Só não disse uma palavra sobre em que consistem os planos de refundação do INEM ou se está em cima da mesa a sua privatização.
No final da audição, os partidos aprovaram por unanimidade a vinda de Ana Paula Martins para se explicar sobre a “refundação” do INEM, um requerimento apresentado pelo BE.
Mais investimentos, mas ainda não os suficientes
Uma das novidades é que a formação dos técnicos vai passar a ser feita não só pelo INEM, que só tem capacidade para 200 formandos de cada vez, mas pelas faculdades de Medicina. “A formação será ainda em 2025 complementada com as escolas médicas. Já falámos com o Conselho das Escolas Médicas e esta formação irá ser externalizada e deixará de ser dada exclusivamente pelo INEM”, anunciou Sérgio Janeiro.
Neste momento, estão em formação os 200 técnicos recrutados através de um concurso feito em agosto, cujas formas acontecerão no final deste ano. E a ministra anunciou já que será lançado um novo concurso para mais 200 técnicos e que o Ministério decidiu disponibilizar 98 milhões de euros para o próximo concurso de helitransporte de emergência médica, além de se terem iniciado já as negociações – ainda sem fumo branco à vista – para a revalorização salarial dos técnicos de emergência pré-hospitalar.
Segundo avançou Sérgio Janeiro no Parlamento, estão previstas e orçamentadas mais 400 vagas para técnicos de emergência pré-hospitalar e mais 300 vagas para outros profissionais para o próximo ano.
Mesmo com o reforço, continuarão a ser necessárias muitas horas extraordinárias. “Continuam a ser pouco, mantendo-se este paradigma atual em que o INEM presta o socorro na sua maioria, principalmente nos centros urbanos”, afirmou o presidente do instituto.
A polémica em torno do financiamento
A grande incógnita é a de saber como será feito o reforço do financiamento do INEM, que é exclusivamente financiado por uma taxa cobrada sobre os prémios de alguns seguros.
No plano de atividades para 2024, o INEM apelava a um aumento dessa taxa para os 3%, defendendo que“cada vez é mais evidente a necessidade de concretizar um aumento de 0,5% da percentagem que incide sobre os prémios dos seguros, o que se traduzirá num valor de receita adicional aproximada de 20 milhões de euros, essencial para garantir a continuidade da expansão do SIEM (Sistema Integrado de Emergência Médica), sem comprometer a sua sustentabilidade”.

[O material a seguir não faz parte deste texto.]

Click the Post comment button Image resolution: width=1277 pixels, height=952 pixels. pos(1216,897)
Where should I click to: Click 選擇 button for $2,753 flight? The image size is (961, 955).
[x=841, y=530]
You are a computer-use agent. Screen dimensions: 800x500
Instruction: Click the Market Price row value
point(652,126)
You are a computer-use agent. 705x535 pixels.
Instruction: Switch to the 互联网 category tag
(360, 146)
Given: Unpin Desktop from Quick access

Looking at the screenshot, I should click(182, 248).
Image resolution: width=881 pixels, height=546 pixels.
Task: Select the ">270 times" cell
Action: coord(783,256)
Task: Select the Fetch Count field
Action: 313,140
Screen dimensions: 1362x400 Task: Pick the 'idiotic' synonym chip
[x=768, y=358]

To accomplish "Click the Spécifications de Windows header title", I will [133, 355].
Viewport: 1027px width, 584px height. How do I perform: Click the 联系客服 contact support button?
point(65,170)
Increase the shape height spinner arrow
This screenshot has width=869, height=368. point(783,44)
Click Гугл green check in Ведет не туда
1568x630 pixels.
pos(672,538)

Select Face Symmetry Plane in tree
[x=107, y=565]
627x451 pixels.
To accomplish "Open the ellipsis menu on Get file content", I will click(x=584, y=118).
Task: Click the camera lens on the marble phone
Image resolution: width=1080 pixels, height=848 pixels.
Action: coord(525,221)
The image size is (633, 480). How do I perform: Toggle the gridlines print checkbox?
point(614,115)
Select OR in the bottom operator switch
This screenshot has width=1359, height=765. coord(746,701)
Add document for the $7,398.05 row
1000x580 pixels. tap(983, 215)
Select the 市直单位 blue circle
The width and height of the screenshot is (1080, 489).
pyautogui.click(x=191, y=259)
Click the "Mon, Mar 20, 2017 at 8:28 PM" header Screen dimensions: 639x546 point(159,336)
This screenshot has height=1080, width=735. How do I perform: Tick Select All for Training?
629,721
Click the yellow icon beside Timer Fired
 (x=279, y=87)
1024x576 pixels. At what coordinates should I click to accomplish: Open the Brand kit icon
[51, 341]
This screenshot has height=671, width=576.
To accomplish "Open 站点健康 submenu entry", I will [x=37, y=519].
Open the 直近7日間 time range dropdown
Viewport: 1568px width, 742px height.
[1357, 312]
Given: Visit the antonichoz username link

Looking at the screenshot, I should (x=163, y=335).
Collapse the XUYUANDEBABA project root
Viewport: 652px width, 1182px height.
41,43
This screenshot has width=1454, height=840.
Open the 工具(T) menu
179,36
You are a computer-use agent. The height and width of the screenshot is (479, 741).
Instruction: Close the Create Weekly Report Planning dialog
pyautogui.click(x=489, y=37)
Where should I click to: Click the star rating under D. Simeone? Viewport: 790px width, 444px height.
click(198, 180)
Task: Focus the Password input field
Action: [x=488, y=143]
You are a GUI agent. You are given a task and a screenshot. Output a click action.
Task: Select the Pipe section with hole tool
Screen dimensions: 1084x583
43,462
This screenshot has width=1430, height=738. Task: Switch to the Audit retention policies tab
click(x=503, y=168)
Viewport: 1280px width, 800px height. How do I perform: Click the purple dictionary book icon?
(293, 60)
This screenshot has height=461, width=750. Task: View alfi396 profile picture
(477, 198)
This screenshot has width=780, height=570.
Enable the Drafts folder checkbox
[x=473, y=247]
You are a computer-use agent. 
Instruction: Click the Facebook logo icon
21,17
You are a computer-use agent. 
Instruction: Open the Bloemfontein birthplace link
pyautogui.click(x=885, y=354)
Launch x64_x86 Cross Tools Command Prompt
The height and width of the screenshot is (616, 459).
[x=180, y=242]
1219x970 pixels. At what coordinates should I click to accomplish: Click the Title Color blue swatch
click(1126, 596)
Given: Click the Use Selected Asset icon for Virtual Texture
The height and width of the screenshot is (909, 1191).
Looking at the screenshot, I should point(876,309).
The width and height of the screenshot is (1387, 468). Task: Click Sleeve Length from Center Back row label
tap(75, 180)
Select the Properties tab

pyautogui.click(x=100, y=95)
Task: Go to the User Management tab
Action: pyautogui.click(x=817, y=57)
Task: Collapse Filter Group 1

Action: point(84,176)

No entanto, nunca foi apresentada qualquer proposta nesse sentido. E as associações representativas das seguradoras já vieram, em declarações ao Observador, criticar a ideia de um aumento.
O que o PSD propõe, na fase de especialidade do Orçamento, é que o saldo de gerência do instituto possa ser usado para reinvestir no INEM em vez de ser aplicado no SNS, algo que acontece desde o Governo de Pedro Passos Coelho e que as seguradoras também contestam porque uma taxa, ao contrário de um imposto, tem a receita consignada. Ou seja, pela lei o financiamento obtido através de taxas tem de ser integralmente usado no fim a que se destina a taxa.
De resto, essa proposta de alteração serviu, na audição parlamentar, para o deputado do PS, João Paulo Correia, atacar a AD. “O PSD e o CDS apresentam essa norma para desfazer uma norma apresentada [pelo Governo de Passos Coelho] para o Orçamento do Estado para 2015, que veio instituir que os saldos do INEM fossem centralizados”, afirmou o socialista, concluindo que “o que estão a fazer agora é um pedido de desculpa”.